Glückwünsche zum Geburtstag eines Kollegen im Betrieb würde ich als dienstlich ansehen, Glückwünsche zum Geburtstag eines nicht in dem Betrieb beschäftigten Menschen hingegen als privat.
Ebenso Mails an Kollegen im Betrieb als dienstlich und Mails an Menschen, die nicht dem Betrieb angehören, als privat.
Eine Aufstellung über meine Anwesenheits- und Fehlzeiten im Betrieb ist für mich dienstlich, auch wenn es insofern „private“ Daten sind, die zwar den Vorgesetzten etwas angehen, jedoch nicht unbedingt sämtliche Kollegen.
Über das Themenfeld ließe sich ein ganzer Aufsatz schreiben.
Spannend und nicht beantwortet ist die Frage nach vertraulichen Inhalten. Zum Beispiel an bzw. zwischen dem Betriebsrat, dem Arbeitsmediziner, um nur zwei Beispiele zu nennen. Hier sind ganz spezielle schutzwürdige Belange zu beachten !!!!

- [Erfasste Daten]:
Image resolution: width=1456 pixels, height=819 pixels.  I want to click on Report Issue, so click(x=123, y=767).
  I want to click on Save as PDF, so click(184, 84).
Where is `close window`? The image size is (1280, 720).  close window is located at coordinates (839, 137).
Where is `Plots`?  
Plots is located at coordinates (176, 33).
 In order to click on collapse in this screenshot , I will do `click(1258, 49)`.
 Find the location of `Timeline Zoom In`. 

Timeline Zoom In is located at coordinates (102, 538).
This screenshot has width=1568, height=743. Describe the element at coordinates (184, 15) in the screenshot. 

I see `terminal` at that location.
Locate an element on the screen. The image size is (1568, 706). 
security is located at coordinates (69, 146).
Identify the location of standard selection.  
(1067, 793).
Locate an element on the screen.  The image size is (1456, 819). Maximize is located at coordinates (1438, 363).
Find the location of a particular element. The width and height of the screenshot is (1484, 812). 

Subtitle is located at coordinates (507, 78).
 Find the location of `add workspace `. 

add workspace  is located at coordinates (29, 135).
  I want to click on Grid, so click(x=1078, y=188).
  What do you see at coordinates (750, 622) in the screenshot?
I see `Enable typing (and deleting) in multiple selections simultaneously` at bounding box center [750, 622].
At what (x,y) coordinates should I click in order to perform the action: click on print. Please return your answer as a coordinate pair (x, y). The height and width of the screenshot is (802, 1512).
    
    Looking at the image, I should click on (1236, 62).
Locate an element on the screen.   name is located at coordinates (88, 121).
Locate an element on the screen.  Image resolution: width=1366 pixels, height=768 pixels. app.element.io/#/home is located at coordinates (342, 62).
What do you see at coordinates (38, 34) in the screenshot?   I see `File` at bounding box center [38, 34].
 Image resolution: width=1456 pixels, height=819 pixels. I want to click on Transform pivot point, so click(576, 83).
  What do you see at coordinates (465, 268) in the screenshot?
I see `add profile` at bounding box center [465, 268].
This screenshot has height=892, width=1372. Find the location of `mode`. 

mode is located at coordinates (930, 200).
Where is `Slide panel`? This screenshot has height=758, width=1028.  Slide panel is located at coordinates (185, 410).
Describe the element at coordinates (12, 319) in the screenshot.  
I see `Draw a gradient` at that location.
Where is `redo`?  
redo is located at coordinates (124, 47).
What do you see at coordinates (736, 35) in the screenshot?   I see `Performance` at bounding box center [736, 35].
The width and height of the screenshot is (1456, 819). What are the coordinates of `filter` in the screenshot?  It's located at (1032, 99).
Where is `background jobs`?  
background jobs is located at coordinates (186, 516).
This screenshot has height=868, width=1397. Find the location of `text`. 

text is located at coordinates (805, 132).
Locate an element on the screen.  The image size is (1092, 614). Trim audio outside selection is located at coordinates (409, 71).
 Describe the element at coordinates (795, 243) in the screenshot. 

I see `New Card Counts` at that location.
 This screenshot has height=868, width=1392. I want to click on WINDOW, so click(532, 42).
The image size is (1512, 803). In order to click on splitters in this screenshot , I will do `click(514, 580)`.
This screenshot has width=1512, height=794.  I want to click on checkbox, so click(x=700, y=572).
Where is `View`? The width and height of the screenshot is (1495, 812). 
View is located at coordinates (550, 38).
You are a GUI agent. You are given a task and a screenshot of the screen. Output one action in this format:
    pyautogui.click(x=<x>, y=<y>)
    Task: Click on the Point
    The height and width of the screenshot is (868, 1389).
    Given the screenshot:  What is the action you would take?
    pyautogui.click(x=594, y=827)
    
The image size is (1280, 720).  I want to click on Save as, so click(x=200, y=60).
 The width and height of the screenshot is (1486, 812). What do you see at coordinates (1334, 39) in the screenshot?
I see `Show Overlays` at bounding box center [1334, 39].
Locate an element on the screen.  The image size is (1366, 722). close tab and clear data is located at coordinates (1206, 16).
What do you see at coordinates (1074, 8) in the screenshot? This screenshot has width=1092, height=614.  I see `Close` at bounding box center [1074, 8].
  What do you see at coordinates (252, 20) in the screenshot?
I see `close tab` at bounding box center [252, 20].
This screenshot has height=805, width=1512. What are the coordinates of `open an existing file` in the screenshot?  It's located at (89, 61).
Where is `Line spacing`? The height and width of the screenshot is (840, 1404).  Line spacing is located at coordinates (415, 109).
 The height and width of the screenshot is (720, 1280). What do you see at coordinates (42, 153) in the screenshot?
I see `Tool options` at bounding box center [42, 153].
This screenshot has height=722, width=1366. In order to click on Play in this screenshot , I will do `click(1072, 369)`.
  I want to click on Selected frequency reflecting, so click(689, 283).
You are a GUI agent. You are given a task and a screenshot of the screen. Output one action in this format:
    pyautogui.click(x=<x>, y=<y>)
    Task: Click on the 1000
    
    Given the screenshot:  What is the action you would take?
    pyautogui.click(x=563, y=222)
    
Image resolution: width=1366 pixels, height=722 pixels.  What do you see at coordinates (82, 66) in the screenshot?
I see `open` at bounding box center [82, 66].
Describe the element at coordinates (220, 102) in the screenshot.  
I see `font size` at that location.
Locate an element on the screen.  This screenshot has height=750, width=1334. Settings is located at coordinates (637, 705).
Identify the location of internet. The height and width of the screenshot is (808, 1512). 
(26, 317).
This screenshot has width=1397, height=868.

- [Ihre Aufgaben]:
1/ Beantworten Sie anhand des Lesetextes diese Fragen:
(a) Wie wird der Geburtstagsglückwunsch an einen Kollegen im Betrieb eingeordnet?
(b) Wen gehen die Anwesenheits- und Fehlzeiten laut Text etwas an, und wen nicht unbedingt?
(c) Welche zwei Beispiele werden im Zusammenhang mit vertraulichen Inhalten genannt?
2/ Führen Sie den Lesetext über dienstliche und private Inhalte im Betrieb im Anschluss an seinen letzten Satz fort.

- [Lösungen]:
1/
(a) Er wird als dienstlich angesehen.
(b) Sie gehen die Vorgesetzten etwas an, jedoch nicht unbedingt sämtliche Kollegen.
(c) Genannt werden der Betriebsrat und der Arbeitsmediziner.

2/
Hallo,
ich denke, was auch rechtlich interessant wäre und mir immer wieder einmal passiert, ist, dass Arbeitgeber ohne Zustimmung des Arbeitnehmers private Geräte des Arbeitnehmers „nutzen“, also entweder die private E-Mail-Adresse für den Log-In zu Firmen-Apps ungefragt nutzen oder mal eben die private Mobilfunknummer „entwenden“ und auf die Visitenkarte schreiben bzw. das private Handy dann für geschäftliches genutzt wird. Ist das einfach so möglich? Der Arbeitgeber hat doch an sich nicht zu entscheiden, dass ich meine privaten Daten für das Unternehmen nutze, oder?
Soweit nicht ausnahmsweise zur Durchführung des Arbeitsverhältnisses zwingen erforderlich (etwa Rufbereitschaft) kann der Arbeitgeber bereits das Abfragen der privaten Mobilfunknummern seiner Arbeitnehmer nicht rechtfertigen, weil nicht erforderlich i.S.d § 26 Abs.1 BDSG. Ein berechtigtes Interesse hätte der Arbeitgeber wohl nur bei denjenigen Mitarbeitern, die über relevante Informationen verfügen um etwa eine IT-Systemstörung zeitnah zu beheben. Daher ist sowohl die Erhebung als auch die Übermittlung und/oder Offenbarung der privaten Handynummern und E-Mail-Adressen an Dritte durch den Arbeitgeber datenschutzrechtlich unzulässig. Grundsätzlich muss der der Arbeitgeber seine Mitarbeiter mit Arbeitsmitteln ausstatten, die sie brauchen, um ihre arbeitsvertraglichen Aufgaben erfüllen zu können. Unter solch Arbeitsmittel fällt daher auch ein dienstlich genutztes Handy, sofern für die entsprechende Aufgabe notwendig.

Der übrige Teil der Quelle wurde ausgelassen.